Segment Start: STORED DATA

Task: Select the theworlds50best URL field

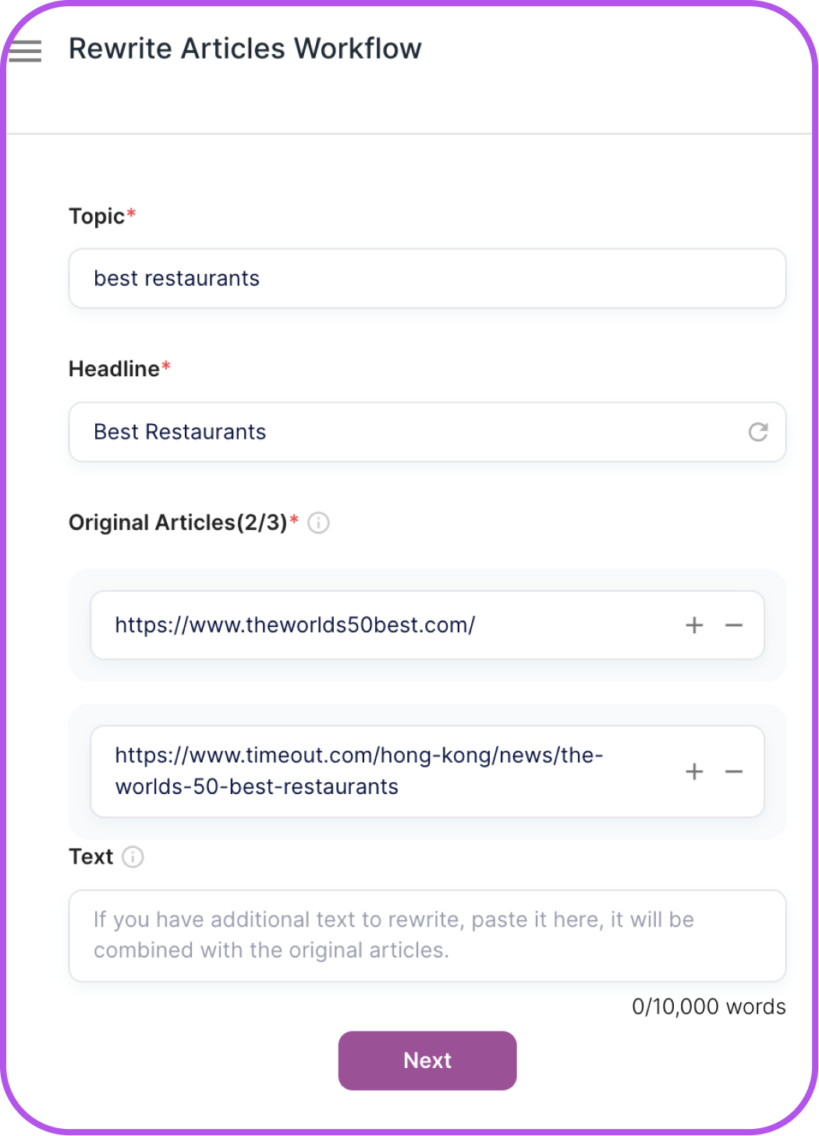Action: point(390,625)

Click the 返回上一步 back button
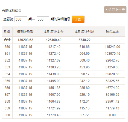coord(115,10)
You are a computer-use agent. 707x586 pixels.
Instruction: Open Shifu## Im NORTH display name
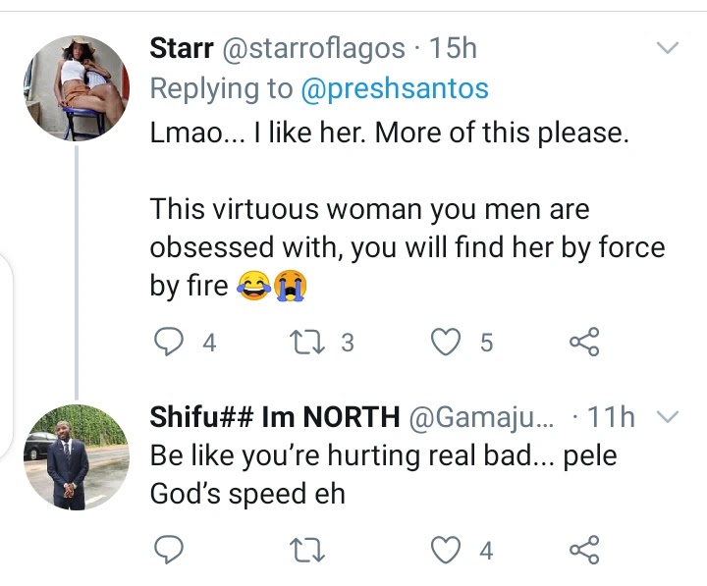[274, 417]
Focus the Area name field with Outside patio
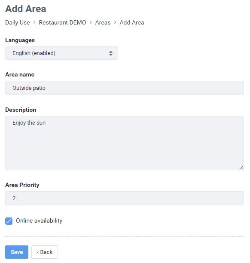The width and height of the screenshot is (250, 263). (x=125, y=88)

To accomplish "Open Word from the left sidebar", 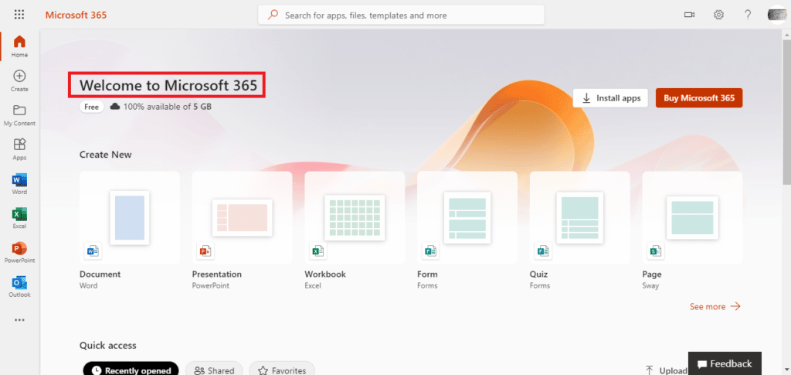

Segment End: STORED DATA

■ **THE TASK**
Output only the lines running from the line with "You are a computer-use agent. 707x586 pixels." through the last line of the entries above, inclusive, with pictures excluded.

■ **WRITTEN SOLUTION**
You are a computer-use agent. 707x586 pixels.
Instruction: Open Shifu## Im NORTH display name
[274, 417]
Focus the Area name field with Outside patio
The width and height of the screenshot is (250, 263). (x=125, y=88)

To accomplish "Open Word from the left sidebar", 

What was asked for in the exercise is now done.